→ TASK DESCRIPTION
All lines from the one bearing "Where should I" through the end of the data below must be printed exactly as they stand, with pictures removed.

******

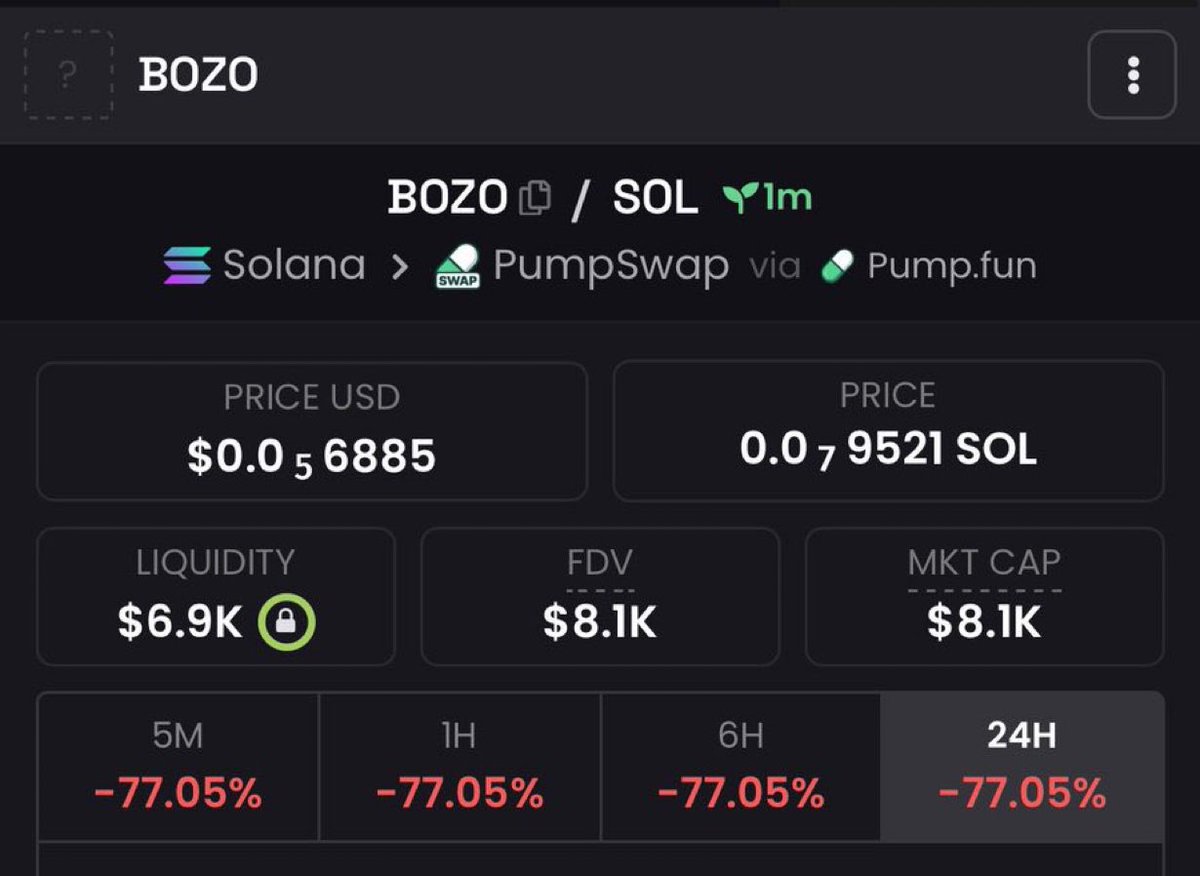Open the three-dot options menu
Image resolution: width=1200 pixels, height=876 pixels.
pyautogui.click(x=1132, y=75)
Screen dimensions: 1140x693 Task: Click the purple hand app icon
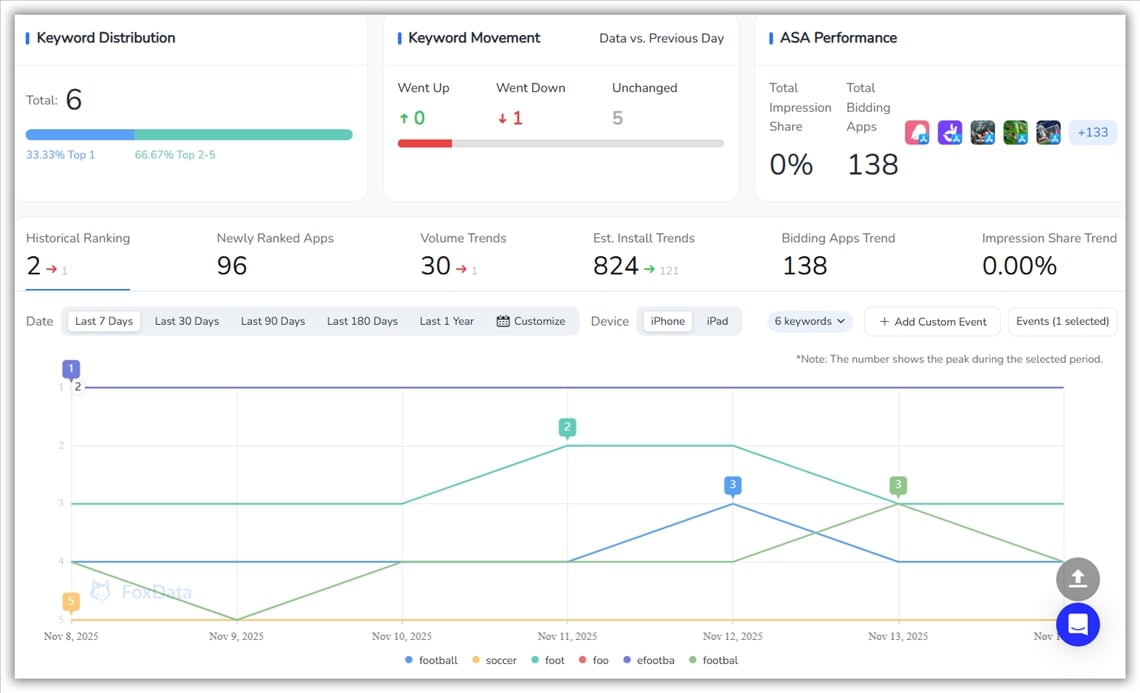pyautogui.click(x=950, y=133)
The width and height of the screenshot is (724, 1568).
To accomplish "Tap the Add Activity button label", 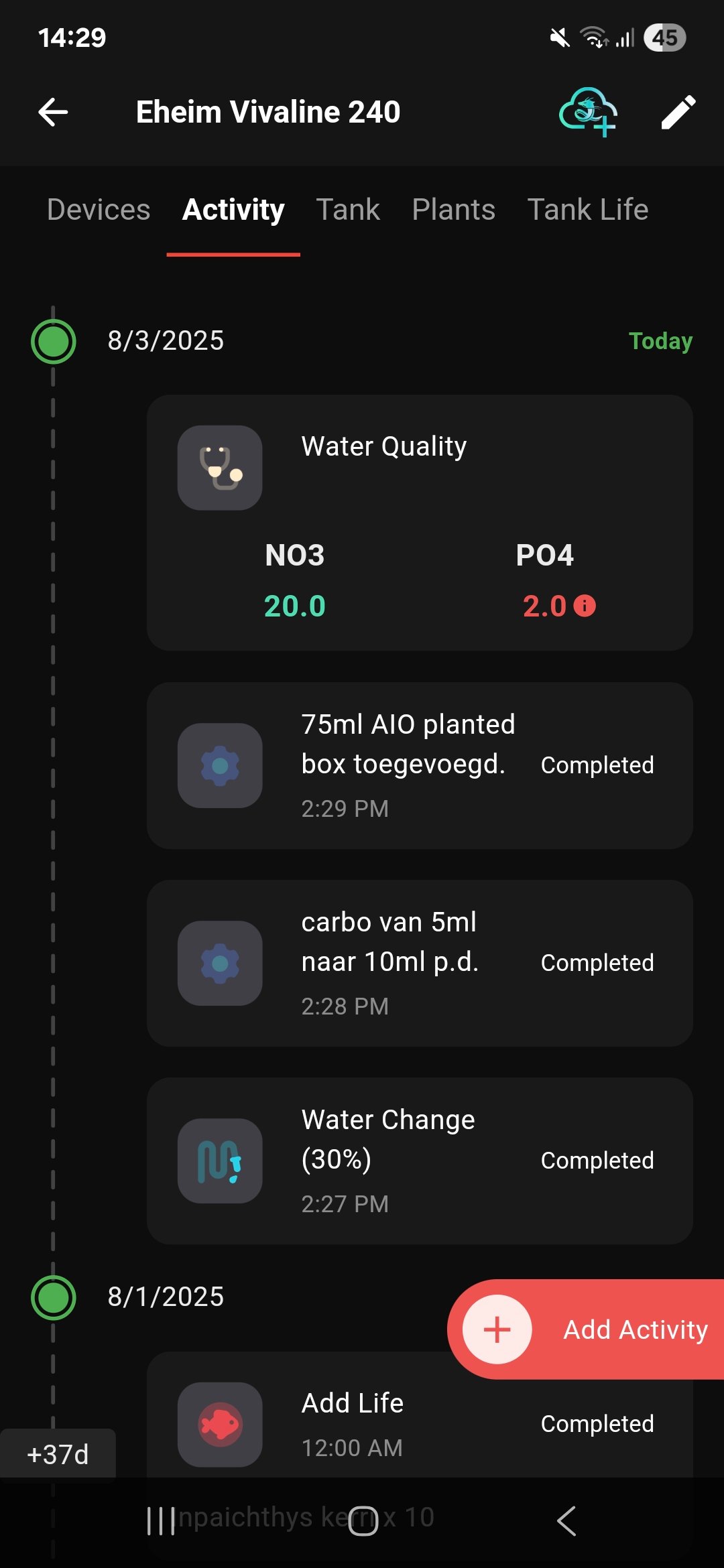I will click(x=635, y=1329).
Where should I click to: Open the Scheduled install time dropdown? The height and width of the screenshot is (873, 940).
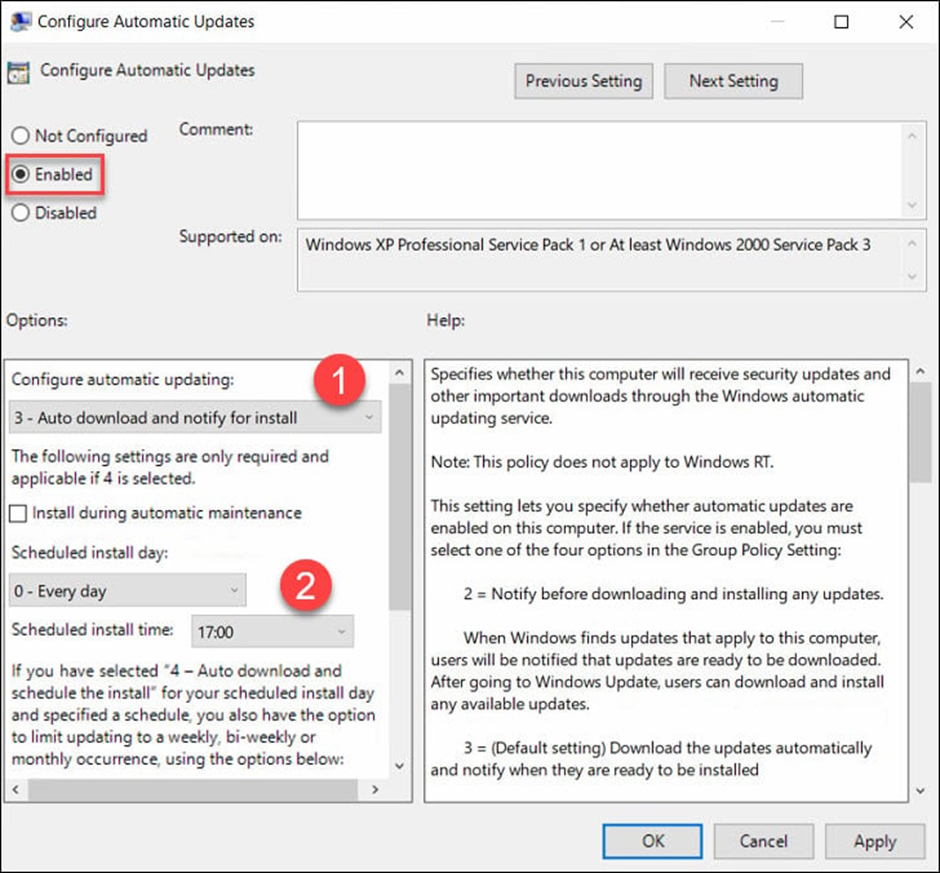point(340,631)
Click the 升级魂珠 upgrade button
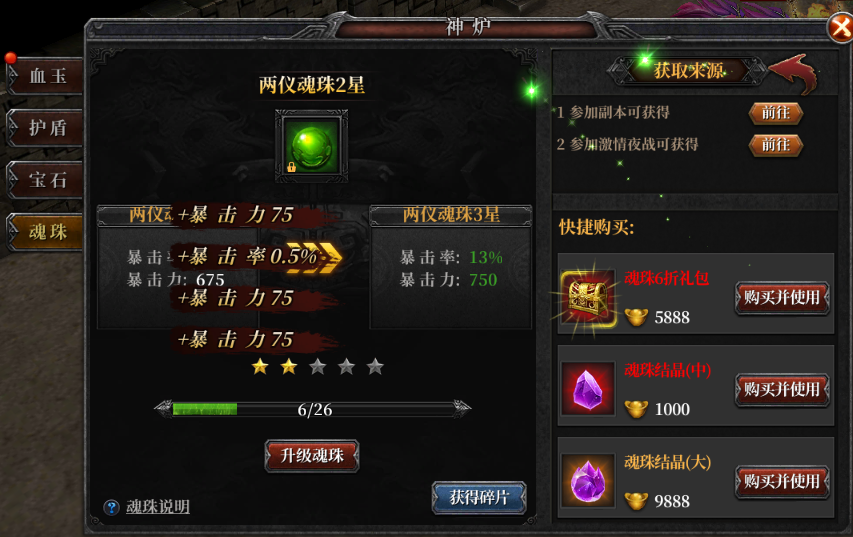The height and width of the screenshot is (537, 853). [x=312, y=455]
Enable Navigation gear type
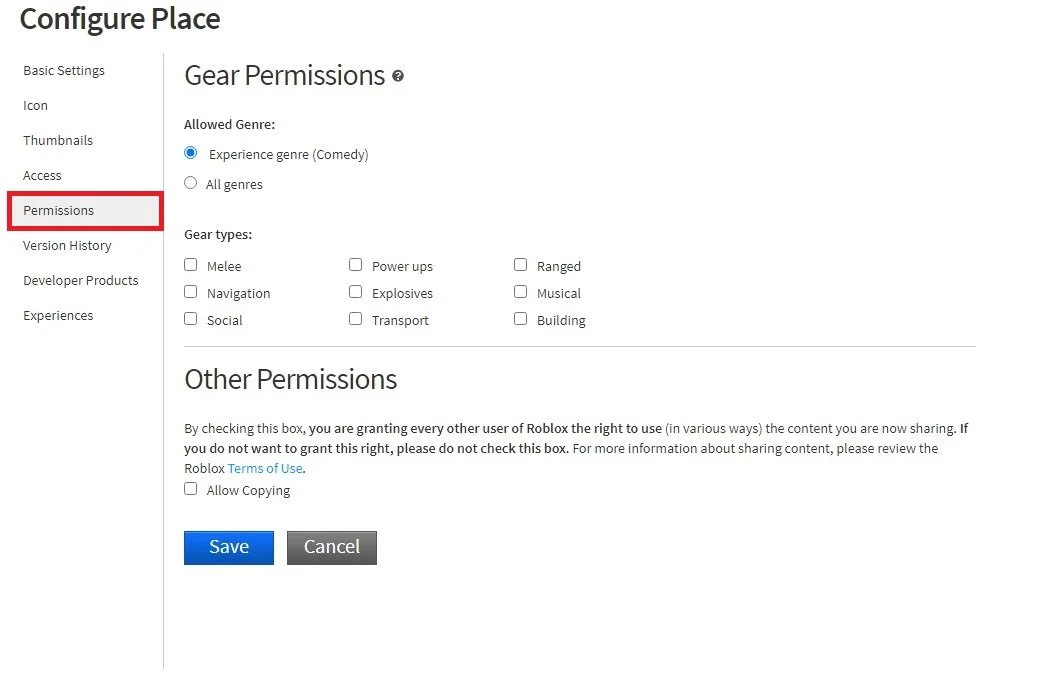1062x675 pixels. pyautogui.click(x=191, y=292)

******

→ SOLUTION FOR THIS TASK
Where should I click to: Open the Scheduled install time dropdown? The height and width of the screenshot is (873, 940).
point(340,631)
Click the 升级魂珠 upgrade button
The height and width of the screenshot is (537, 853). [x=312, y=455]
Enable Navigation gear type
1062x675 pixels. pyautogui.click(x=191, y=292)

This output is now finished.